In algae, phytochelatins (also termed class III MTs) and other intracellular ligands are
produced in response to metal exposure (Perales-Vela et al. 2006). Phytochelatin induction
is highly variable depending on species. Species that produce few phytochelatins could
cope with metal toxicity by relying on biomineralization of metals in polyphosphate bod-
ies (Ballan-Dufrançais et al. 1991; Le Faucheur et al. 2006).
Mechanisms involving increased metal excretion have been reviewed by Mason and
Jenkins (1995). More recently, the role of multixenobiotic resistance (MXR) (see Section
3.3.5) has attracted increasing attention.
3.3.2 Antioxidative Defenses
The pros and cons of using responses to oxidative stress as biomarkers have been recently
reviewed (Regoli et al. in Amiard-Triquet et al. 2011; Abele et al. 2012). Toxic effects of
pollutants such as PAHs, PCBs, metals, or pesticides often depend on their capacity
to increase the cellular levels of reactive oxygen species (ROS). When ROS production
exceeds antioxidant defenses, oxidative stress leading to transient or permanent cellular
effects at the protein, lipid, or DNA levels can occur.
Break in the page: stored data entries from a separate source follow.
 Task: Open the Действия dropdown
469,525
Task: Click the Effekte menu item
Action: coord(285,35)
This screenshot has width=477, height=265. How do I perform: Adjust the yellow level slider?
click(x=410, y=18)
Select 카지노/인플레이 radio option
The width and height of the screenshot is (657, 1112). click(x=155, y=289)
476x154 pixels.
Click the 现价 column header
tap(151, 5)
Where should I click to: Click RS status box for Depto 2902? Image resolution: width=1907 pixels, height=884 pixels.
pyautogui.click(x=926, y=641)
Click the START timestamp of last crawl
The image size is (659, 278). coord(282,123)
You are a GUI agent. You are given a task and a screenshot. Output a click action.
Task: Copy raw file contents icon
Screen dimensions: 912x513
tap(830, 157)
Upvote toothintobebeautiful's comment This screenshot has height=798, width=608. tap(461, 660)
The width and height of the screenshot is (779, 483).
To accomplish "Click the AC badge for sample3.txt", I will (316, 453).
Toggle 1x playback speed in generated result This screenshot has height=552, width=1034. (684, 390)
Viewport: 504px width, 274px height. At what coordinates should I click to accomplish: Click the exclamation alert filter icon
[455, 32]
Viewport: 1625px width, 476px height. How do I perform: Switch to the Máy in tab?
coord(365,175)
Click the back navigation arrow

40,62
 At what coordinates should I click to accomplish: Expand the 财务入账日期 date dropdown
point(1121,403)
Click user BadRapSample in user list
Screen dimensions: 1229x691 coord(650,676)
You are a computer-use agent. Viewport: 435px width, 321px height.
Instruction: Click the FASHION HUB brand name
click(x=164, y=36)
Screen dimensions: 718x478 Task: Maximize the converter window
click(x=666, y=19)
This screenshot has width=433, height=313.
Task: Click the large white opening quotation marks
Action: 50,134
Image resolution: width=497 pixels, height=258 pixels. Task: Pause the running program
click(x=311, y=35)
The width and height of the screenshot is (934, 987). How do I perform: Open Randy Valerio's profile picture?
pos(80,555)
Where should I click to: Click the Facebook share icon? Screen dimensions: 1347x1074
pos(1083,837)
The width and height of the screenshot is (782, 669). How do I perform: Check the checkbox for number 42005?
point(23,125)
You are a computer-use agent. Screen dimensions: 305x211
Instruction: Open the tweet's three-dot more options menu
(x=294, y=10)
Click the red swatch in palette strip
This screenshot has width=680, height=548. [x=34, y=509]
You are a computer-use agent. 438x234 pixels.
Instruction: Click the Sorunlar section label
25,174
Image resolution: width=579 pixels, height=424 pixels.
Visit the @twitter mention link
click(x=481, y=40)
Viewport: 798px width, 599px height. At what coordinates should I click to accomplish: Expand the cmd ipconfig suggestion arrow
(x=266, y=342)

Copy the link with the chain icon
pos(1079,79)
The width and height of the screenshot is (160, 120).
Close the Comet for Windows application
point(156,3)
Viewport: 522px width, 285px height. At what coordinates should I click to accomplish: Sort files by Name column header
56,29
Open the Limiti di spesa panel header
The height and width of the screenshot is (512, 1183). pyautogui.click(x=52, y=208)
The increase or the reduction in
ROS levels induced by pollutants depends on the balance between pro- and antioxidant
systems. Indeed, aerobic organisms have developed antioxidant defense systems that
enable them to cope with endogenous as well as exogenous ROS production. Among
the most widely studied parameters are, on the one hand, activities of enzymes such
as superoxide dismutases (SOD), catalase, glutathione peroxidases (GPx) or glutathione
reductase (GRd), and, on the other hand, LMW antioxidants such as reduced glutathione
(GSH) and vitamins E (α-tocopherol), B (β-carotene), or C (ascorbate). The procedures for
carrying out evaluation of antioxidant defenses have been recently reviewed (Abele et
al. 2012).
In aquatic environments, numerous studies have shown that antioxidant defense sys-
tems represent biomarkers that are able to reveal the early effects of xenobiotics that exert
their toxicity via oxidative stress (Viarengo et al. 2007; Regoli et al. in Amiard-Triquet et al.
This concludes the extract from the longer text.